Impulso absolutista


No es un hecho aislado. De ello dan cuenta las noticias diarias que lo confirman una y otra vez. Y es que el presidente está caminando por la senda del autoritarismo. Su estilo personal de gobernar exhibe absolutismo y una tentación incontenible por ejercer el poder sin límites.
Del presidencialismo absolutista se había hartado la sociedad mexicana y durante décadas trató de construir una democracia efectiva en la que la división de poderes y los contrapesos ciudadanos acotaran un presidencialismo desmedido, abusivo y casi siempre ineficiente.

Convencidos, la mayoría de los mexicanos, de que la consolidación de la democracia llegaría luego de la elección de julio del 18 pocos esperaban el franco retroceso que ahora está a la vista. A pesar de la propaganda presidencial, que se empeña en presentar como democráticas y progresistas sus acciones, los hechos se acumulan portentosos dando forma a un Golem cuasi dictatorial.

En nombre del combate a la corrupción y los vicios del pasado el presidente ha decidido tomar para sí todo el poder que otras instituciones tienen el deber de ejercer conforme a nuestro estado de derecho. Ha debilitado, como ningún otro presidente, la autonomía de poderes que deben ser el sustento de una república democrática, de equilibrios.

Sin escrúpulos se permite ordenar a su mayoría en el poder legislativo que apruebe, sin cambio de coma alguno, las iniciativas que les envía, sin atender las consecuencias. Y así lo hacen los legisladores confirmando que son sirvientes del poder ejecutivo. Con inusual irrespeto a su gabinete les indica que quiere de ellos obediencia ciega, y así se comportan con tal de no contrariarlo. Hacen a un lado su decoro y su propio talento para atender los problemas nacionales.

Lo que tanto se había cuestionado en el pasado, de que el poder presidencial se ejerciera como monarquía absoluta, está ahora de regreso. La concentración ilimitada del poder tiene defectos que se amplifican de acuerdo al carácter y las filias o fobias del gobernante. Desde el pedestal del poder ilimitado se suele creer que la verdad ─su verdad─ es absoluta, que en sí es absoluto, que es la encarnación total del pueblo. Todo lo cual es en verdad delirante y riesgoso.

El desdén y repudio hacia las reivindicaciones feministas, para quienes solo ha tenido desprecio, es la expresión consecuente del prejuicio con que está constituida la verdad presidencial. El miedo de sus cercanos para interpelar la verdad presidencial se manifiesta en un silencio vergonzoso si se coteja con su opinión pública expresada durante los sexenios pasados.

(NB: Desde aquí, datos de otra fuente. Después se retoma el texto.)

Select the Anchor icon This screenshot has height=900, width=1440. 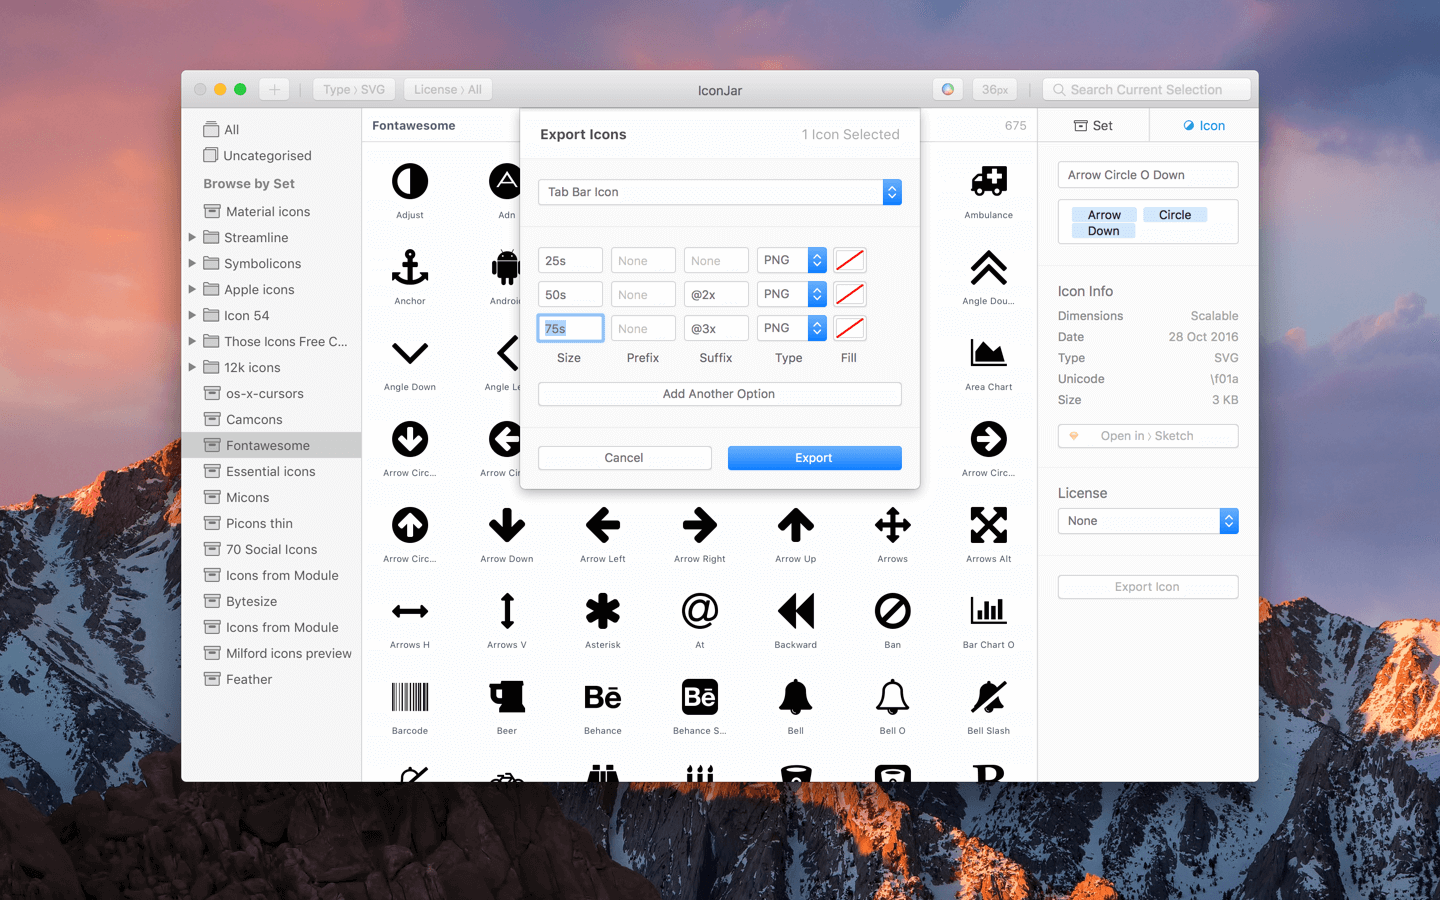tap(409, 268)
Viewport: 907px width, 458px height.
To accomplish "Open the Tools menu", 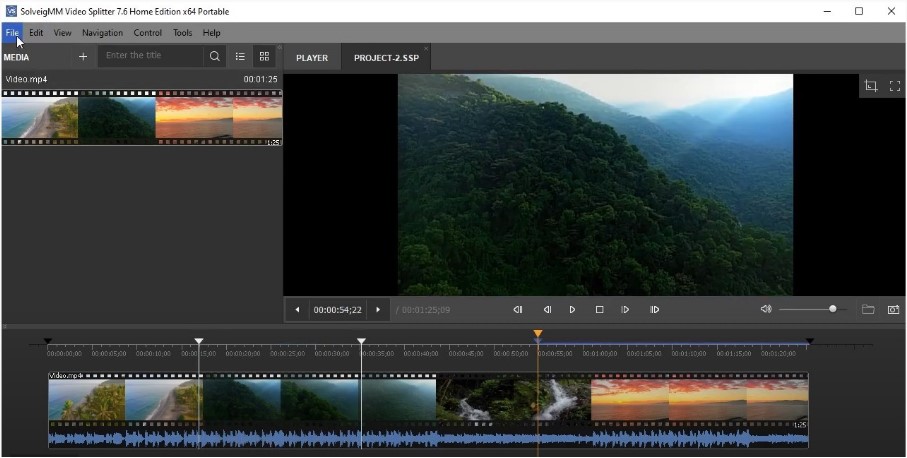I will coord(182,33).
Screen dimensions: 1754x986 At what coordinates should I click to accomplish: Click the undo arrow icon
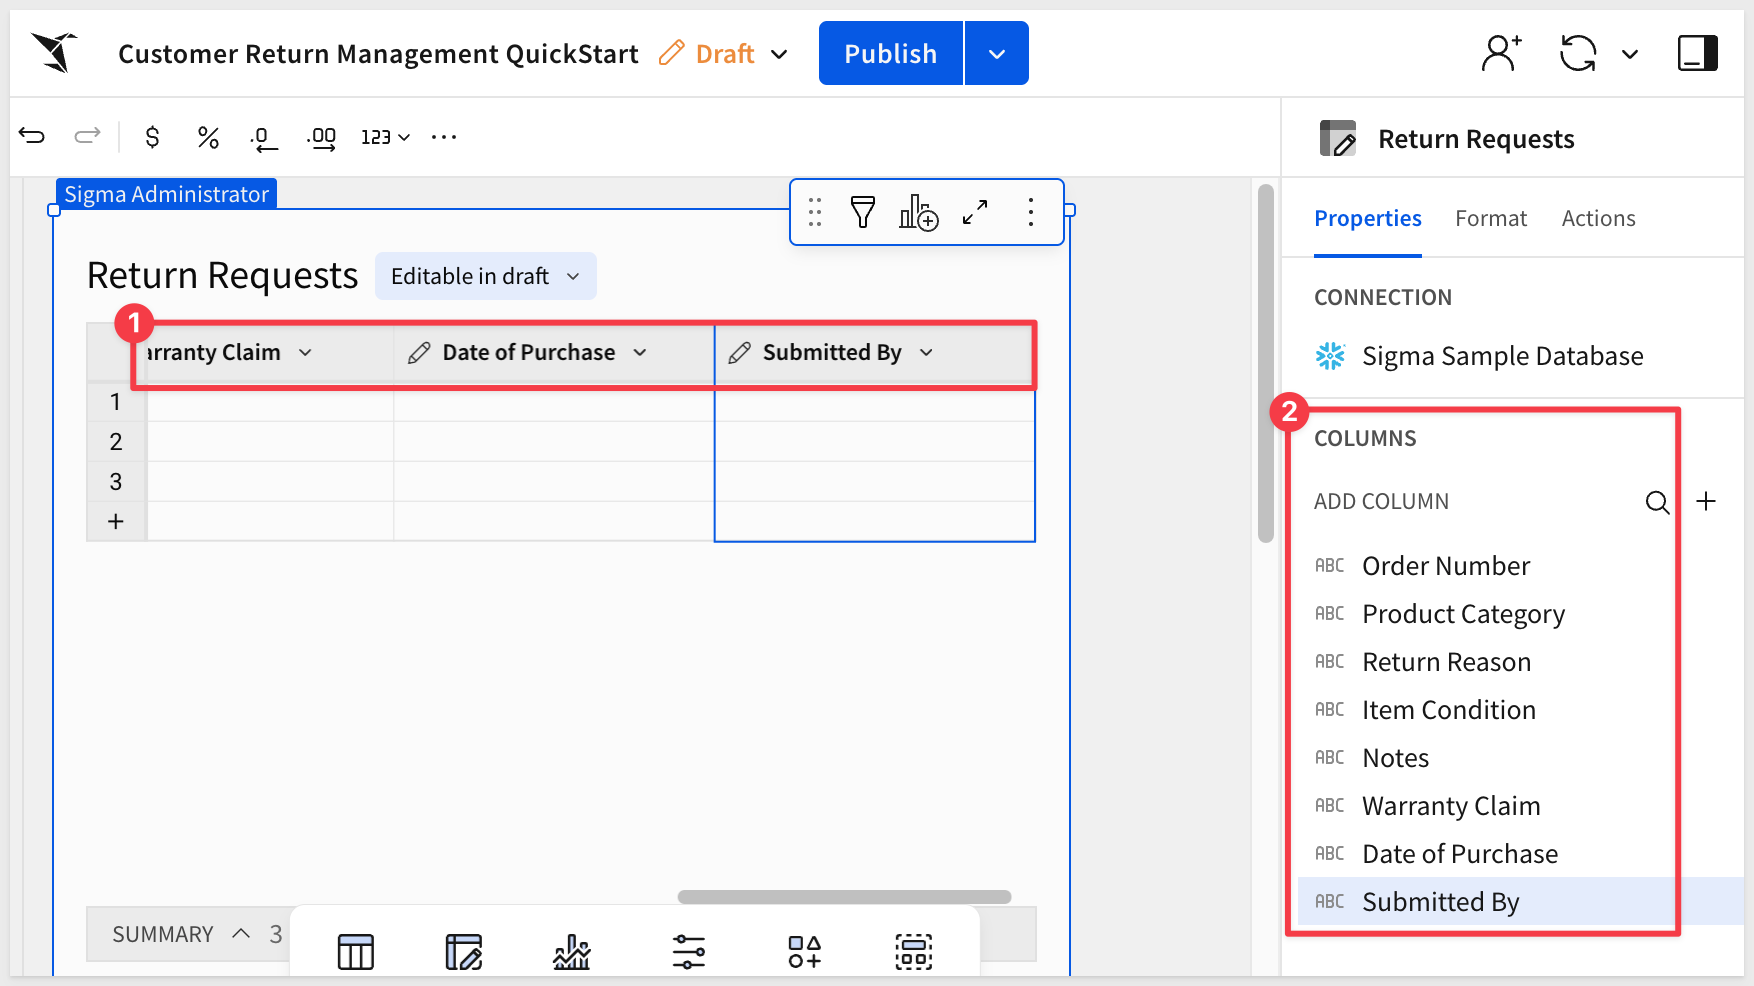(32, 136)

Hemos perdido gradualmente en calidad democrática. La presidencia ha renunciado a ser la representación del todo nacional y se ha alejado por completo de los consensos democráticos del todo fincados en el estado de derecho. El debate proveniente de la diversidad es atacado diariamente para imponer la verdad presidencial como modo de pensamiento único.

Los impulsos absolutistas que se han apoderado de la personalidad del presidente son un obstáculo que tapona peligrosamente las vías democráticas que por muchos años construimos los mexicanos. Tanta concentración de poder entorpece por completo la funcionalidad del gobierno federal haciéndolo de plano ineficiente. Tenemos mucha concentración de poder y poquísima eficiencia.

Que la figura presidencial tenga aún una regular aprobación no quiere decir que el modelo concentrador de poder sea eficiente y que con ello deba justificarse el desvanecimiento de la democracia. Los resultados poco alentadores que ya comienzan a sentirse en distintas áreas de la vida nacional pueden precipitar la constitución de un nuevo hartazgo, el hartazgo de la incompetencia.

El último ataque a la autonomía del poder judicial por el caso de la reforma energética, tratando de subordinarlo por completo, es el último testimonio que nos ofrece un presidente que se asume absolutista y a quien le estorban los demás poderes constitucionales y los contrapesos necesarios en toda democracia. ¡Van mal las cosas!